--- Start RECORDED INFORMATION ---

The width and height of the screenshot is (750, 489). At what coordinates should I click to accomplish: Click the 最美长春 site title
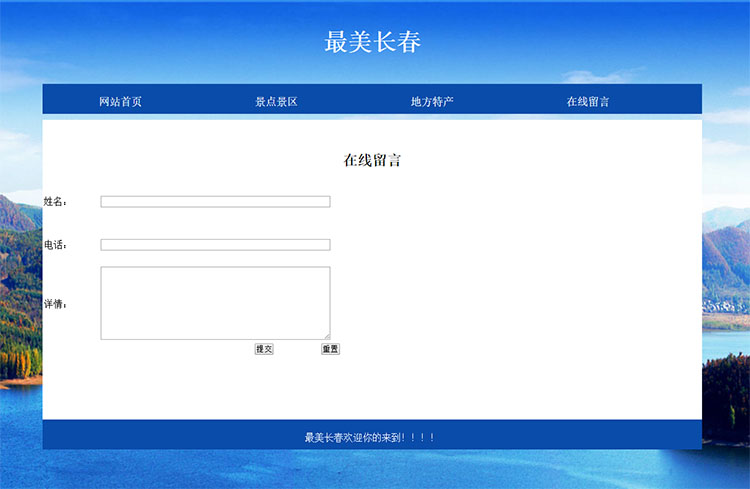tap(372, 42)
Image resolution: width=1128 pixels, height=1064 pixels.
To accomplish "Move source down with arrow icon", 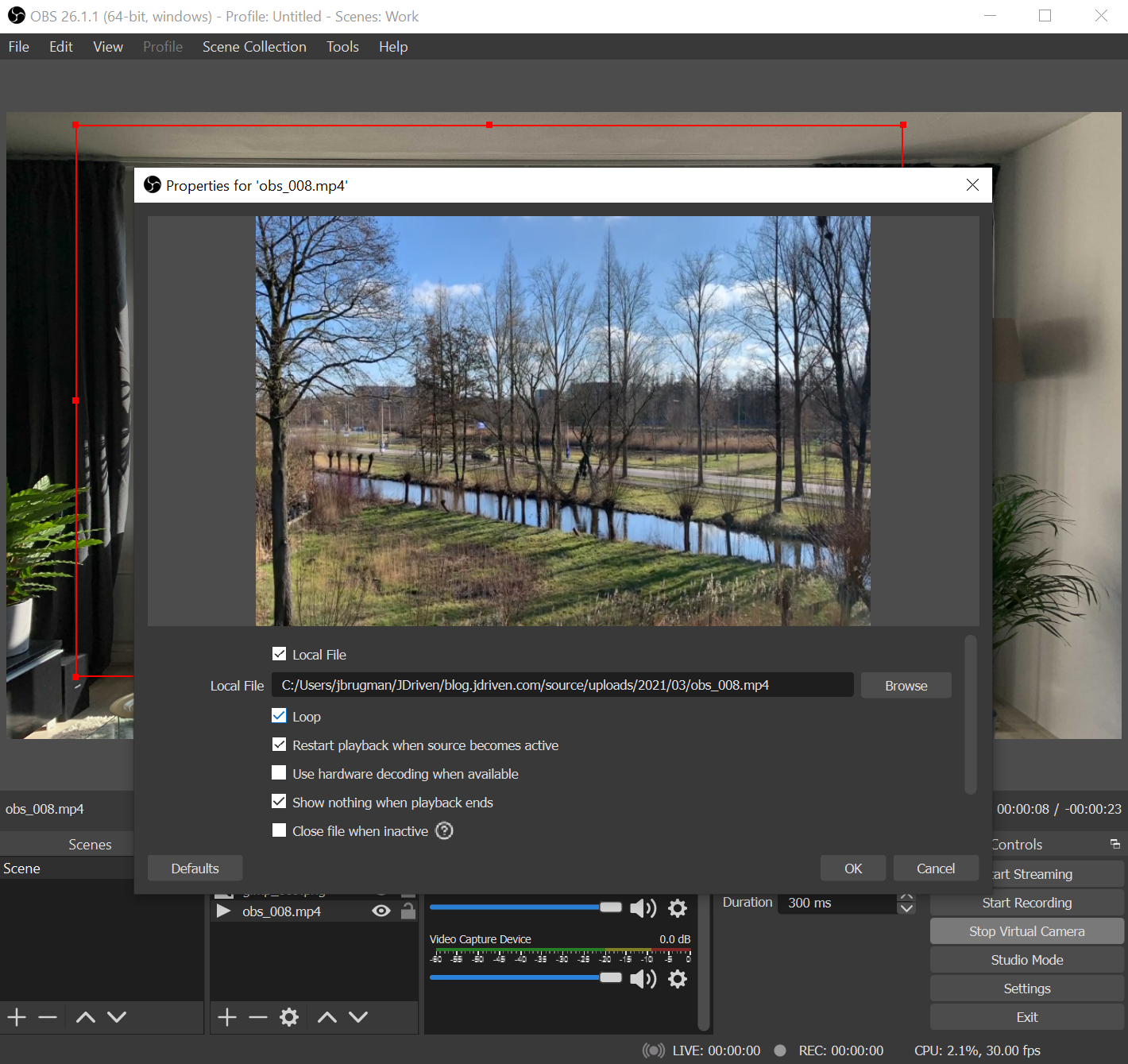I will point(358,1017).
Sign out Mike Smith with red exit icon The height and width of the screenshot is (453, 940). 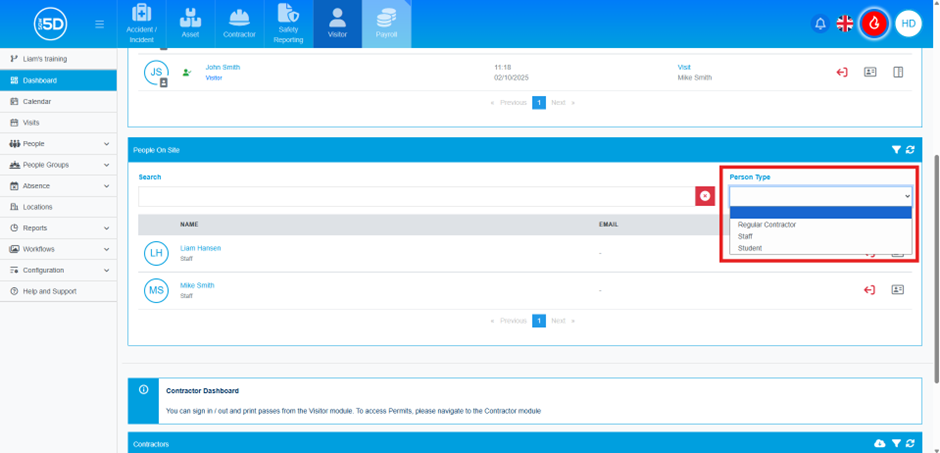tap(869, 290)
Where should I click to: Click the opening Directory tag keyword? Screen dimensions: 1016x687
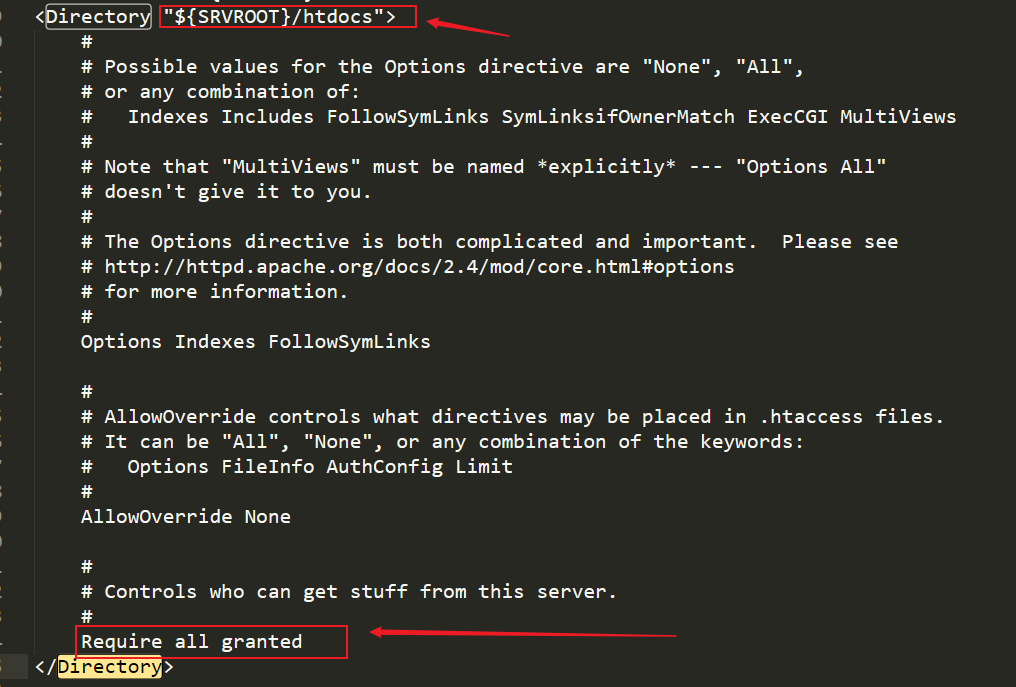point(98,16)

--- End RECORDED INFORMATION ---

- PROBLEM TO WORK ON:
Copy out each line of the listing above that contains the string "click".

- ANSWER TO THIS EXERCISE:
The width and height of the screenshot is (750, 489). At what coordinates should I click to accomplish: Click the 最美长春 site title
Where should I click to: Click the opening Directory tag keyword? Screen dimensions: 1016x687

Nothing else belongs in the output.